On once night it had suffered 3 unexpected restarts but we had only got one alert notification. What happened to the other 3?
So I checked the event logs to confirm yes the 6008 events were in the system log and yes the agent was running. No issues with time drift, the alert that came through was closed 15 minutes after being raised so it didn’t repeat, no issues with monitoring configuration and no issue with the agent itself. I had also previously configured another rule “Unexpected Server Reboot” to pickup unexpected restarts (just in case).
ServerA Unexpected Restart Events
ServerA Unexpected Restart Alerts
So I created a new monitor to monitor dummy events and attempted to reproduce the issue by killing the agent process. But unfortunately it kept picking up the events as expected.
So I logged a call with Microsoft to investigate this.
After Microsoft support engineer reviewed the logs discussed the case with the escalation engineer he advised that if the server suffers from an unexpected restart, there is a possibility that the SCOM agent won’t pick up the 6008 event. Microsoft support was able to go through the source code/agent logic and advise on the circumstance which may result in the unexpected restarts not being picked up.
Circumstances are when:
- Server suffers unexpected restart
- A possibility exists where the bookmark is not written to the EDB
- Server starts up and writes 6008 event into log
- Agent starts up 1-2 minutes after server starts goes through its own checks and checks the EDB for where the agent last read from. (if the bookmark isn’t written then it uses current date and time)

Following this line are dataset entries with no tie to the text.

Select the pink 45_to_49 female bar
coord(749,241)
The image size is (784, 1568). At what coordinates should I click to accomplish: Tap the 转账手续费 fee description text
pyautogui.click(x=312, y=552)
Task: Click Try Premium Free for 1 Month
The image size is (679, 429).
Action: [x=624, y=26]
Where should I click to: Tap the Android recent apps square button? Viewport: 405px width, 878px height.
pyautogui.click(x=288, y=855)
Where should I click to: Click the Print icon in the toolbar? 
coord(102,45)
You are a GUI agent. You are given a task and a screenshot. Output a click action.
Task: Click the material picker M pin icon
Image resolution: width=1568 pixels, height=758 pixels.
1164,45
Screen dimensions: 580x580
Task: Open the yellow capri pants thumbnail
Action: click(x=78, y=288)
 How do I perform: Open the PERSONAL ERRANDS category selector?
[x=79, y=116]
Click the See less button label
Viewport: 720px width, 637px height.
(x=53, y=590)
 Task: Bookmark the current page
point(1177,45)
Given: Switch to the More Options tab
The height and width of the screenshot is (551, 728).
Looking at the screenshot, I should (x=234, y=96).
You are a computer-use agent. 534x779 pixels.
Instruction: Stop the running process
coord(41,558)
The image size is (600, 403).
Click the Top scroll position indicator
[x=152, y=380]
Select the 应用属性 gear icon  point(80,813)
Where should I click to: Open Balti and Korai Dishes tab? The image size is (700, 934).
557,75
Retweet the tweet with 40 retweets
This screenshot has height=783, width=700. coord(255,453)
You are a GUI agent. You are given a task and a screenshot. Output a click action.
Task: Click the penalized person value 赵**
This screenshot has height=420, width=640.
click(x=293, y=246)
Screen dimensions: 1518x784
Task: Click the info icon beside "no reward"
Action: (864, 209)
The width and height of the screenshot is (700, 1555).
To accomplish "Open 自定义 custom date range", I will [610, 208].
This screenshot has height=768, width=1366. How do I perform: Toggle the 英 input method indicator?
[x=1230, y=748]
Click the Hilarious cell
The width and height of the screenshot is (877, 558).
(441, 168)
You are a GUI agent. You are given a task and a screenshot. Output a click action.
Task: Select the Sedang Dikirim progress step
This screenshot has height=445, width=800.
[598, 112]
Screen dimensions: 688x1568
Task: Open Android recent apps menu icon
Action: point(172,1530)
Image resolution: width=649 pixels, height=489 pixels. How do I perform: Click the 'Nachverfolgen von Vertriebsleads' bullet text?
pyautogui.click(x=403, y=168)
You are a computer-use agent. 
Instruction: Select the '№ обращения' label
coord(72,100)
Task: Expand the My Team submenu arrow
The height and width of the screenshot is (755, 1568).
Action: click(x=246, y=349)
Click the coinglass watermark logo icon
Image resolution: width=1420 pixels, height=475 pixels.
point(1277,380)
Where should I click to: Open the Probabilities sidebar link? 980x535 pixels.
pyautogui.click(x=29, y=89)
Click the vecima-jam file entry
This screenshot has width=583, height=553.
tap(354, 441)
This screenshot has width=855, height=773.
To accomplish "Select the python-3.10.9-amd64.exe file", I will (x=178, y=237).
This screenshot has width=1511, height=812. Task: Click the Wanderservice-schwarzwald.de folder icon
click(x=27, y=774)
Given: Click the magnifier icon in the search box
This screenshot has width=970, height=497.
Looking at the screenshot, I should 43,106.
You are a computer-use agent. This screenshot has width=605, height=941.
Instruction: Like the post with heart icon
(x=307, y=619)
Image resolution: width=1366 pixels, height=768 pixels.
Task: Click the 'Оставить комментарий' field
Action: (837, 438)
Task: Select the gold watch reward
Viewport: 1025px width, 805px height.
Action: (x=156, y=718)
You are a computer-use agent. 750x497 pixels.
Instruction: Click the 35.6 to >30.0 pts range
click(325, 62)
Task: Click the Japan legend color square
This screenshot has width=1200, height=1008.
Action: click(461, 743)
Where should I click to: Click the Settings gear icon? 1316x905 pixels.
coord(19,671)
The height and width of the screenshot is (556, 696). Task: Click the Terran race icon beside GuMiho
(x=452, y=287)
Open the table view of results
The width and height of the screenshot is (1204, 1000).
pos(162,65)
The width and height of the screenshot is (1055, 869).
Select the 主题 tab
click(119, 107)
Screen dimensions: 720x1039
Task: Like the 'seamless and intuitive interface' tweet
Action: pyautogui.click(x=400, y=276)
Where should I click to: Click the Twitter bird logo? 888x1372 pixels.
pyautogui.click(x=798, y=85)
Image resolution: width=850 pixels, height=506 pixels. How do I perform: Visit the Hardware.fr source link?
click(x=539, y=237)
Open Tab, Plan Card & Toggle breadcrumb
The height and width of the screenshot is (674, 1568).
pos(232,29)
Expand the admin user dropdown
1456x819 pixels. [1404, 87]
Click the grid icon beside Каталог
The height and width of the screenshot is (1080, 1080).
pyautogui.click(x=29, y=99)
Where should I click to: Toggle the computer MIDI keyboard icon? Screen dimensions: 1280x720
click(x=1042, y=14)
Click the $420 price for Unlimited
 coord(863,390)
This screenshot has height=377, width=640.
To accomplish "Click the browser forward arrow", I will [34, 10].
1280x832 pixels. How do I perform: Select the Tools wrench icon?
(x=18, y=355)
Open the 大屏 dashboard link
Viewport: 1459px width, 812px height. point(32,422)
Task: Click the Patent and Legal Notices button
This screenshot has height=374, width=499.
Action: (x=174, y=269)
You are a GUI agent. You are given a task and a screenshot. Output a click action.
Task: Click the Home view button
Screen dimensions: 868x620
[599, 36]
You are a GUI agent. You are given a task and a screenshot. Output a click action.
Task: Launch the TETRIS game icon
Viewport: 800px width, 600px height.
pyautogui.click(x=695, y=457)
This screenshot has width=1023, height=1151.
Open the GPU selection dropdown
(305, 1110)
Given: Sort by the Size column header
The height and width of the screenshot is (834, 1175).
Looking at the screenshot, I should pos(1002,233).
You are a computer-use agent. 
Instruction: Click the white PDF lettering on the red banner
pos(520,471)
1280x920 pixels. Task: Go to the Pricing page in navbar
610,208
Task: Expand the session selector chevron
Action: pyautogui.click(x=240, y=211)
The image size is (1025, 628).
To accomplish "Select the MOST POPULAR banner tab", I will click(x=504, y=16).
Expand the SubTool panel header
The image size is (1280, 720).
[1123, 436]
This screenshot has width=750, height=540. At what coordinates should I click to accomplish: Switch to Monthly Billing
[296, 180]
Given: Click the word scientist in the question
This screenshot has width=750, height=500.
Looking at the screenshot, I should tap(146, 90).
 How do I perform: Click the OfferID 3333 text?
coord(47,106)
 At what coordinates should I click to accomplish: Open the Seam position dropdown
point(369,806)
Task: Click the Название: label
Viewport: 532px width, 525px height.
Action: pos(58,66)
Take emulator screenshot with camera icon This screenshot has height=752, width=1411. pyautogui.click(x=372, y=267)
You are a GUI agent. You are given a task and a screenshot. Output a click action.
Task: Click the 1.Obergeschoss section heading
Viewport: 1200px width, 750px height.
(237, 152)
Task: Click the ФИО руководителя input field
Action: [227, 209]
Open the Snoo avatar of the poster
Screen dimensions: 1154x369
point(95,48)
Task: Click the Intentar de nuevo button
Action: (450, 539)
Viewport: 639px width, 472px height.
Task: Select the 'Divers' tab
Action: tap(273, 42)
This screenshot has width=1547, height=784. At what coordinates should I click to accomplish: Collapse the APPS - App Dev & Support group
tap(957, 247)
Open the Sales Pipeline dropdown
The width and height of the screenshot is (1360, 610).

- Agent ignores the recent 6008 event as it is considered and old event, thus not alerting on the unexpected restart.
Another cause I suspected would be that the EDB became corrupt (unlikely as I didn’t see the agent logs report downloading MP’s) and was needed to be rebuilt. The above results in the same. But this wasn’t seen in the agent logs when the restarts occurred.
A solution I believe will work is to create a Monitor that executes a script every 15 minutes which will check the System log for 6008 event for the past 15 minutes. If found generate an alert. Thus when the agent starts up it wont rely on the EDB. I know this will generate 2 alerts for the same issue sometimes but I’d rather know than miss it all together. Will post solution once done.
Thanks for reading!